Speculation driven doesn't mean speculation exclusive.

It does, however, mean that most merchants will not have fixed routes. Fixed routes are for subbies. "Real Merchants" will spend their approach evaluating whether to sell here or not (Trader Roll). ALso, whether or not to go elsewhere.

The fixed price scheme imposed by the imperium has an encouragement to both speculate, and to take the longest leg available. Since longer legs will not be constant, such travellers are likely to be far less savory...

Bk5 has better designs, I agree. But Bk2 has the more enjoyable and slightly more realistic trade system. (Trade goods should vary widely in economic density; Bk7 does not vary in economic density at all. Far bigger disconnect for me.)
 
Anybody can think of simply accepting each trade ruleset as a given situation - maybe enforced by Imperial government - in the appropriate universe and perhaps redirect energy to analyse the consequences and think about reasons why and under which circumstances some ship configurations exist ??

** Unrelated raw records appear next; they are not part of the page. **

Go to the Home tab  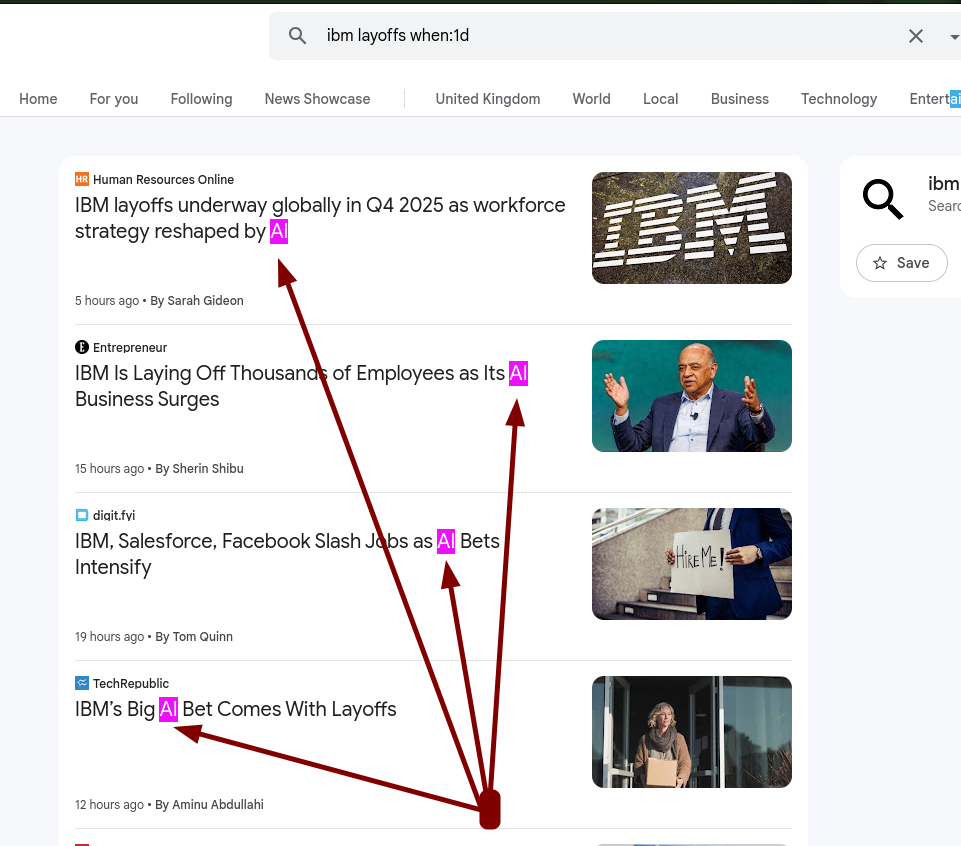click(38, 99)
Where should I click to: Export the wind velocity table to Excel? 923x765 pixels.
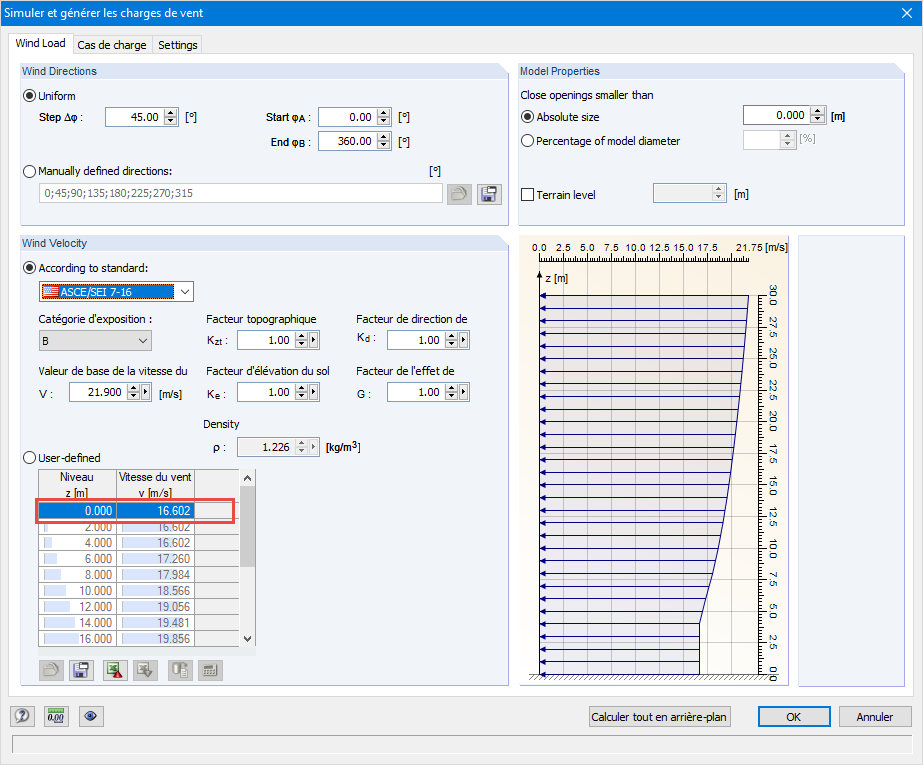[x=115, y=670]
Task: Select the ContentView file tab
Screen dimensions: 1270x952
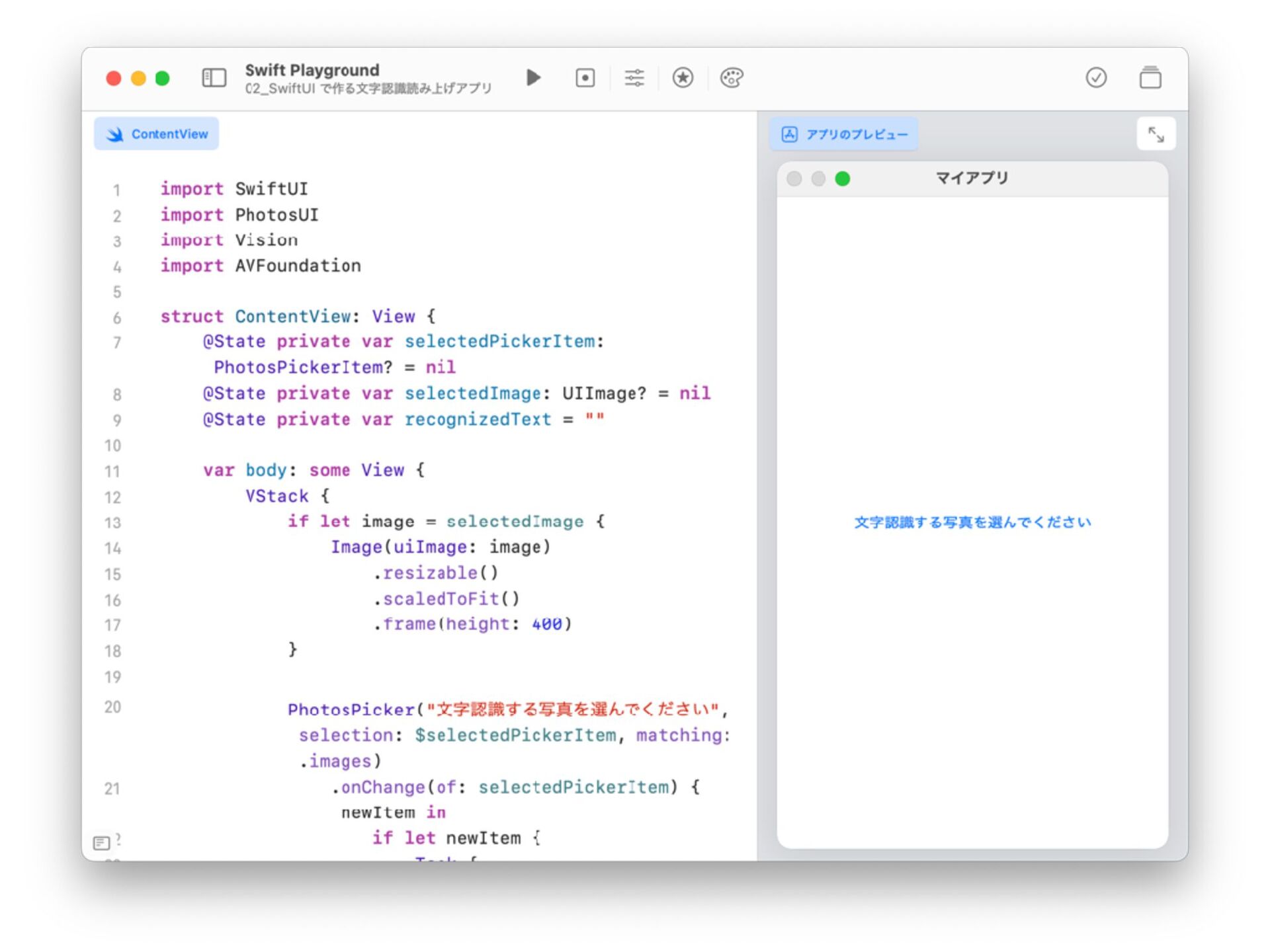Action: coord(157,134)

If a J-3 liner or any other ship could not exist on its own (in economical sense) its either cross financed or specially subsidized or runs fully payed by taces for the glory of the Imperium. But thats beyond the scope of the rules, which are designed to deal with player characters and thus not pretty good for setting up a complex trade network, which should appear to be "realistic".
Besides, there is not even a working trade model system in this real world, so the attribut "realistic" for any fictional trade system might not really be appropriate...maybe "detailed", "complex" or perhaps "consistent".
 
Originally posted by robject:
Thus at a high population world, there might be 3D high passengers travelling up to one jump, 3D-2D travelling 2 jumps, and 2D-1D travelling 3 jumps.
I would think subtracting a die for each jump, which would give this:
3D high passengers travelling up to one jump, 3D-1D travelling 2 jumps, and 3D-2D travelling 3 jumps. That's assuming a normalized 3D for passengers for all those worlds.

Or, am I missing your example, robject?
 
The real "problems" with both Bk2 and Bk7 T&C both are the low numbers for Hi worlds and the not so relatively small numbers for Lo worlds.

Hans:

as to design systems: I prefer T20/Bk5 over Bk2 any day. Even over MT, these days (easier to work), tho' I do like the low volume TNE bridges and the MT/TNE Jfuel rates. If one tweaks the powerplants right, one can make a J2 M1 ship which can make money without spec under MT... not much, and it requires a LOT of tweaking.

Back to Spec:
No merchant wants to ship with empty berths nor bays. The question is which is the primary load is spec or freight. In a spec dominant model, one's lot of cargo determines where, then one grabs cargos bound there until full. Passengers, too.

Even shipping grain is preferable to shipping empty (it reduces the losses, and might, just might, make a slight profit).
 
I always thought it a pity that Book 2 and Book 5 didn't have more in common. Book 5 gave us the resources to battle with Squadrons, but Book 2 gave us Adventures.